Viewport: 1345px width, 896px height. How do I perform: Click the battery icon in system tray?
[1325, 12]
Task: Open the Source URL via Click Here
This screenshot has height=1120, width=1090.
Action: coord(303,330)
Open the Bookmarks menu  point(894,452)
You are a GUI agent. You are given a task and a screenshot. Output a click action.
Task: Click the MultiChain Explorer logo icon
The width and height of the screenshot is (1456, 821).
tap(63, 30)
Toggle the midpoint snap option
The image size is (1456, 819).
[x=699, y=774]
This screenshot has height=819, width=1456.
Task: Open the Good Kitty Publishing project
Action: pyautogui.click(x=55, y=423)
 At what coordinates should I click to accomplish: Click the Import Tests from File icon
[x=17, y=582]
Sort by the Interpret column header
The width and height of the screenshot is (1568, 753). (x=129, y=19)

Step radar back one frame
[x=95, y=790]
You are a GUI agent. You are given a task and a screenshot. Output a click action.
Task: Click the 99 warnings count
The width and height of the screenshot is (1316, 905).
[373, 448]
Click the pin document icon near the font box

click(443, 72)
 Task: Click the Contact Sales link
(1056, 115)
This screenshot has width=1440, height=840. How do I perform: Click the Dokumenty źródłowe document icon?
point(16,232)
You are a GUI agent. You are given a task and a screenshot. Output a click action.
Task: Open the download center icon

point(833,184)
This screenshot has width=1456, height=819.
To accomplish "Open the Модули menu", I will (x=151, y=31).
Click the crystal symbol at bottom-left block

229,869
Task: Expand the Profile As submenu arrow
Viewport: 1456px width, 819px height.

• • •

Copy, word for word, the line that contains "Task: Expand the Profile As submenu arrow" and every line after it through the end of the records, and nothing else.

Task: Expand the Profile As submenu arrow
Viewport: 1456px width, 819px height.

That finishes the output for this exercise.